You could lose as much as R12,000 a year from the NHI taking your medical aid tax credits

 ·13 Aug 2019

The new National Health Insurance (NHI) Bill, tabled in parliament on 8 August, sheds some light on the new universal health coverage will be funded.

The main question for medical aid members and other taxpayers is whether they can still belong to medical aids and if so, whether they will be forced to pay not only their medical aid contributions, but to also contribute towards the NHI.

According to Aneria Bouwer, partner at law firm Bowmans, the answer to both questions is ‘yes’, although the details have not yet been released.

Bouwer said that the NHI will be funded by way of:

  • General tax revenue, which will include transferring funds from provincial health budgets to the NHI Fund;
  • A payroll tax (employer and employee); and
  • A surcharge on personal income tax.
  • Taxpayers’ medical scheme fees tax credit will be reallocated to the NHI Fund;

Tax credits

The proposal that Taxpayers’ medical scheme fees tax credit be reallocated to the NHI Fund has previously been mooted as a way for funding the NHI.

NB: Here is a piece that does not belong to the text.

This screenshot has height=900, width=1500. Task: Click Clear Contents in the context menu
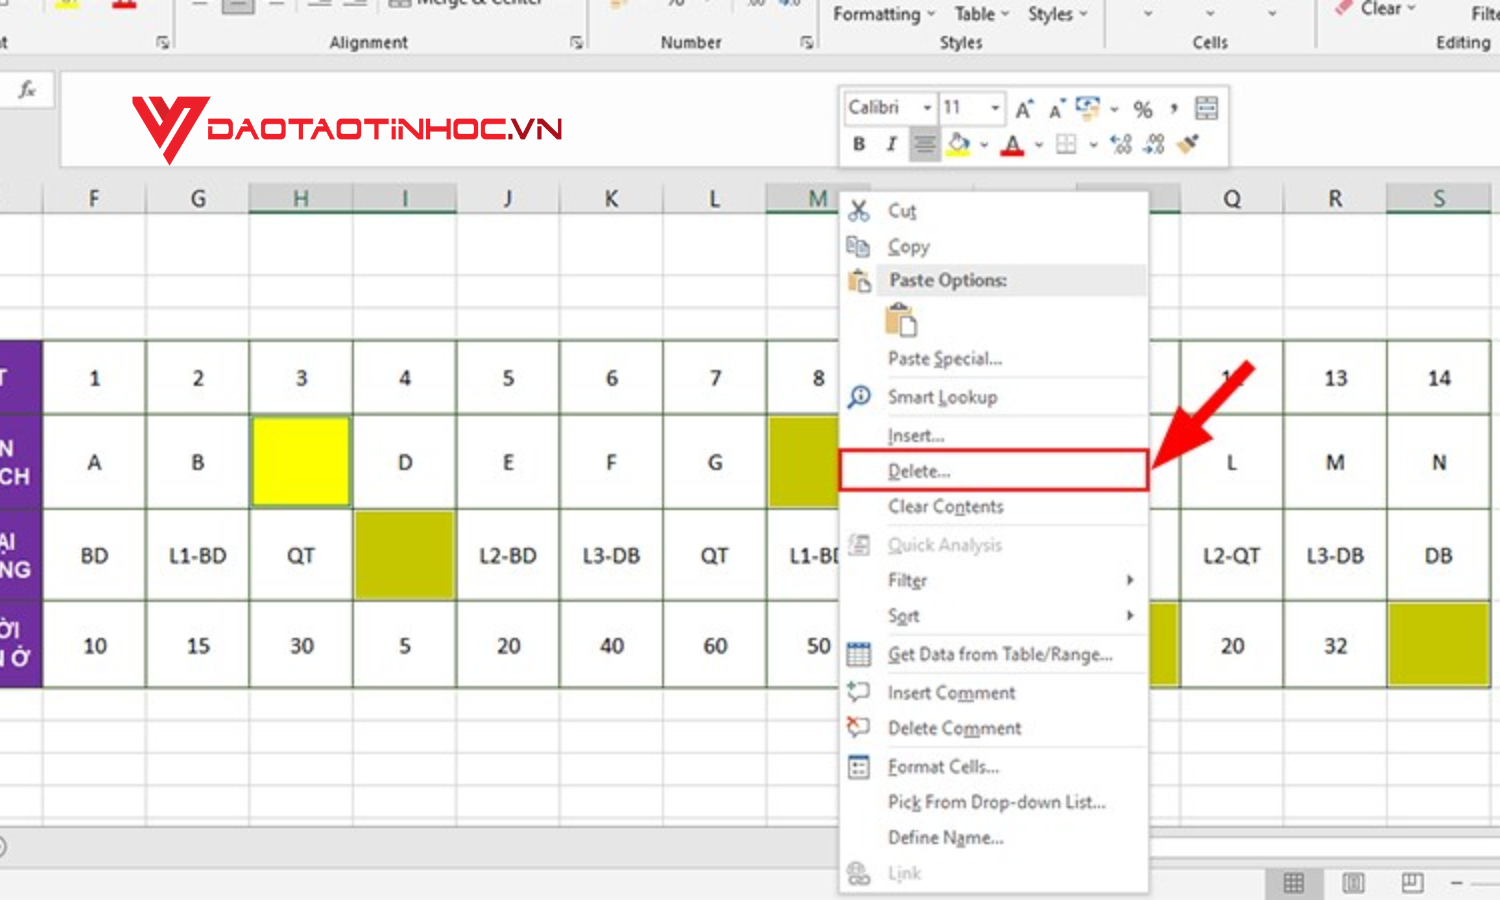943,506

“However, it seems more certain that taxpayers will no longer receive medical scheme fees tax credits, which for a family of four, currently provides relief of just more than R12,000 per year,” Bouwer said.

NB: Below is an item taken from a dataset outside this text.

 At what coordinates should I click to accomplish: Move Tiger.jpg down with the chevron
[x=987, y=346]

This amount is determined annually by SARS which states that the taxpayer who paid the medical scheme contributions is entitled to R310 per month in rebates.

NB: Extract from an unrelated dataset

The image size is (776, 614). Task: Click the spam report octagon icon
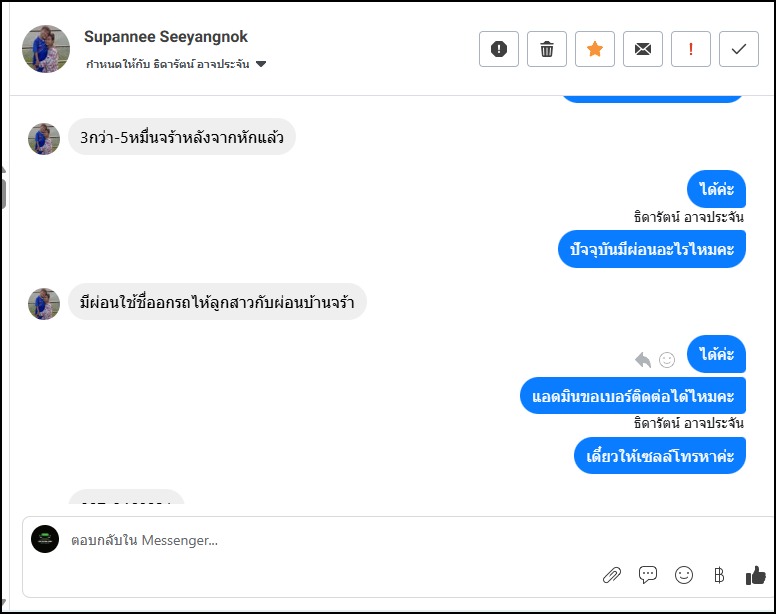pos(499,49)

This rises to R620 per month for the taxpayer and one dependant; or R620 in respect of two dependants.

Taxpayers are also entitled to R209 per month for each additional dependant on the scheme.

Total cost to taxpayers? 

“There is as yet no indication as to how much this will cost taxpayers,” Bouwer said.

“The taxes will be imposed by a money Bill to be introduced by the minister of Finance. According to the memorandum, these tax options will only be evaluated as part of the 6th and final stage of implementation, which will presumably not be before 2022.

“Interestingly, it refers to the evaluation of the new tax options ‘in a favourable economic environment’,”.

Bouwer said that the NHI bill also envisages that the payroll tax will be ‘small’ although there is no indication as to what this means.

“In the part of the memorandum dealing with the financial implications for the state, it refers to the various financing options, and then states that ‘due to the current fiscal conditions, tax increases may come at a later stage of NHI implications’,” she said.

“It thus appears that further taxes will only be imposed at a later stage after evaluation of the potential impact thereof, taking into account the economic and fiscal environment.

“There is no doubt that taxpayers will find the additional tax burden a bitter pill to swallow,” she said.